SiQ Detailed Root Cause Analysis – Severity 1 – 10/17/2023
Inability to Access SpaceIQ
We are truly grateful for your continued support and loyalty. We value your feedback and appreciate your patience as we worked to resolve this incident.
Description:
On October 17, 2023, at approximately 3am EDT, customer support began receiving reports and the inability to access the SpaceIQ platform. When attempting to access the platform, customers were presented with a 503 Service Unavailable error. This caused disruption to user experience.
Type of Event:
Severity 1 Outage
Services\Modules Impacted:
Production
Remediation:
The data base migration for deployment of October 11, 2023 release was rolled back to correct the incident.
Timeline:
October 17, 2023 at approximately 3am EDT - Support began to receive reports from customers and the inability to access the SpaceIQ platform. When attempting to access the platform, customers were presented with a 503 Service Unavailable error. No update to the status page were made due to the time of reported issue which were outside of regular support hours (Monday thru Friday, 6am – 5pm MST).
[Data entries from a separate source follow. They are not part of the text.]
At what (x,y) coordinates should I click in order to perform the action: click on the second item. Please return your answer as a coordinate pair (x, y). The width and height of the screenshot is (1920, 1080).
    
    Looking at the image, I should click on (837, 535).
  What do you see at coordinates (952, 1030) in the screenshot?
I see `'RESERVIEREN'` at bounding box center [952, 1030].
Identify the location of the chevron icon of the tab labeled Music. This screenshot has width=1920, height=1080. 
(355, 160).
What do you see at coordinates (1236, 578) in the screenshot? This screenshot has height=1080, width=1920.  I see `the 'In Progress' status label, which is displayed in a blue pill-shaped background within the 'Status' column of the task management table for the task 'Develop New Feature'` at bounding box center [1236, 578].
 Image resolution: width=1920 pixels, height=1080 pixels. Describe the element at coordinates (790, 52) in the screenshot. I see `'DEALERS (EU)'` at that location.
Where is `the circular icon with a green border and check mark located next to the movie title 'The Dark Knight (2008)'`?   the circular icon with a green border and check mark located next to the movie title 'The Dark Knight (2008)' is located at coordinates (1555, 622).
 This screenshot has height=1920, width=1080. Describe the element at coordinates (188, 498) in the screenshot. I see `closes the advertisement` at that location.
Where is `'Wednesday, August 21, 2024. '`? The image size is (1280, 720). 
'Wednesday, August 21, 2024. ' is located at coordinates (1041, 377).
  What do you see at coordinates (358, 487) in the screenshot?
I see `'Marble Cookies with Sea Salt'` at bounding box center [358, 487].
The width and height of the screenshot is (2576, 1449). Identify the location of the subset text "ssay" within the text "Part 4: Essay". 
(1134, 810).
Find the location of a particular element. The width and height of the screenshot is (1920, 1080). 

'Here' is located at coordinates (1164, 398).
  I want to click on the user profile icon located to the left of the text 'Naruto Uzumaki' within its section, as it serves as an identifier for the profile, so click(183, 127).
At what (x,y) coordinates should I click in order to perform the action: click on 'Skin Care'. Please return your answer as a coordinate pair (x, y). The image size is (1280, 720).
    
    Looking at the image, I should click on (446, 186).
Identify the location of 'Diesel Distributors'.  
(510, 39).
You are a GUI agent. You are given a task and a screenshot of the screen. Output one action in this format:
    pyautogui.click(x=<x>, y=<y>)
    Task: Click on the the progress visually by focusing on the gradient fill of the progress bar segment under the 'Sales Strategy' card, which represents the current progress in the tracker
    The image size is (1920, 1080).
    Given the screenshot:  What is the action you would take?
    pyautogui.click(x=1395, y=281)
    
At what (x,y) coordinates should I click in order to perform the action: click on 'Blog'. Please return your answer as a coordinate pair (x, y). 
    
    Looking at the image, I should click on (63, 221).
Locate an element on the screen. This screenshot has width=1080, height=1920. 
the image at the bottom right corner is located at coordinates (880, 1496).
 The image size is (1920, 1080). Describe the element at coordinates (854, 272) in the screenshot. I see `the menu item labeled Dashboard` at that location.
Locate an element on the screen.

After a short investigation, we learned that the release caused the disruption. Engineering quickly identified the issue and decision is made to roll the release back. The impact of this disruption last approximately 1 hour and 15 minutes.
Total Duration of Event:
1hr 15mins
Root Cause Analysis:
The October 11th release was rolled out, 10/16/2023 11:30 pm. The Backend Data Base was deployed at the same time Front End Data Base was. Backend took longer than expected and frontend deployment finished first and began calling for backend data during rollout. Usually, they finish around the same time. This caused the 503 errors that customers experienced.
Preventative Action:
Internal teams will collaborate to ensure that maintenance windows are scheduled when we feel there will be potential down time due to size of deployment. Also discussing the move for deployment of releases to ensure that there is support coverage available. Support will also be launching a new 24x5 Incident Management Process that is set to go live in the coming weeks, to ensure this does not happen again. This will cover off for Sev 1 and Sev 2 incidents. All other incidents will go through the normal channels/process for turnaround timeframes (Sev 3 – Sev 5).